Data extracted from a collection
|---|
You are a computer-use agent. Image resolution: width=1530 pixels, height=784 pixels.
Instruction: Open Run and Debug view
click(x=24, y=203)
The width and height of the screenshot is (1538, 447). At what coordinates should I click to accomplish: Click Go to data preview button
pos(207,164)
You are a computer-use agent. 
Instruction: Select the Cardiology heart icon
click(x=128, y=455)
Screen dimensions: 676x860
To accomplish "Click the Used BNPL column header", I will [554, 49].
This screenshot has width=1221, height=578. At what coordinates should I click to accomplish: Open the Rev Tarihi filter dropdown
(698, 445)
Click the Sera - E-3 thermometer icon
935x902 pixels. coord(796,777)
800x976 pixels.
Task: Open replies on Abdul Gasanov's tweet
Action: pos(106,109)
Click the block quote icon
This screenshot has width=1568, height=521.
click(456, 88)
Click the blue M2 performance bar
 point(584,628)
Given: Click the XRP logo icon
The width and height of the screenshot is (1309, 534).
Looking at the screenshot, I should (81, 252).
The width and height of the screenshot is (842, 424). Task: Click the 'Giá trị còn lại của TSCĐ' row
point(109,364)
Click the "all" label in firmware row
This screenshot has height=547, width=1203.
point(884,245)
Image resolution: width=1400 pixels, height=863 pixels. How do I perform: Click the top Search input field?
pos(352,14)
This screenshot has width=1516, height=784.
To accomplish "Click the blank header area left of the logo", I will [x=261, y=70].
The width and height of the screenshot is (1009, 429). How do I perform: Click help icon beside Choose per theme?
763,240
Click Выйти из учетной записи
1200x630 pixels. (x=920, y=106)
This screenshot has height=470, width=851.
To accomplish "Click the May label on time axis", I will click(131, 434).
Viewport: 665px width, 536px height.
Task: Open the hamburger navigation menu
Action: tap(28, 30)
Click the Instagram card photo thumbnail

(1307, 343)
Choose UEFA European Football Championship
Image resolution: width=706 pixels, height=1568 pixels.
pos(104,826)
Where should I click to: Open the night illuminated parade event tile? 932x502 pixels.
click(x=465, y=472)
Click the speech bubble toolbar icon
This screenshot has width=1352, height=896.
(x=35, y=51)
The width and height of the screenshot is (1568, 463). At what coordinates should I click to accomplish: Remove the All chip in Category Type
|---|
» Aim of the task: Nothing but the lines from the line containing "Click the blue M2 performance bar" through the final line of the entries should appear in your answer, copied exactly.

» Result below:
Click the blue M2 performance bar
 point(584,628)
Given: Click the XRP logo icon
The width and height of the screenshot is (1309, 534).
Looking at the screenshot, I should (81, 252).
The width and height of the screenshot is (842, 424). Task: Click the 'Giá trị còn lại của TSCĐ' row
point(109,364)
Click the "all" label in firmware row
This screenshot has height=547, width=1203.
point(884,245)
Image resolution: width=1400 pixels, height=863 pixels. How do I perform: Click the top Search input field?
pos(352,14)
This screenshot has width=1516, height=784.
To accomplish "Click the blank header area left of the logo", I will [x=261, y=70].
The width and height of the screenshot is (1009, 429). How do I perform: Click help icon beside Choose per theme?
763,240
Click Выйти из учетной записи
1200x630 pixels. (x=920, y=106)
This screenshot has height=470, width=851.
To accomplish "Click the May label on time axis", I will click(131, 434).
Viewport: 665px width, 536px height.
Task: Open the hamburger navigation menu
Action: tap(28, 30)
Click the Instagram card photo thumbnail

(1307, 343)
Choose UEFA European Football Championship
Image resolution: width=706 pixels, height=1568 pixels.
pos(104,826)
Where should I click to: Open the night illuminated parade event tile? 932x502 pixels.
click(x=465, y=472)
Click the speech bubble toolbar icon
This screenshot has width=1352, height=896.
(x=35, y=51)
The width and height of the screenshot is (1568, 463). At what coordinates should I click to accomplish: Remove the All chip in Category Type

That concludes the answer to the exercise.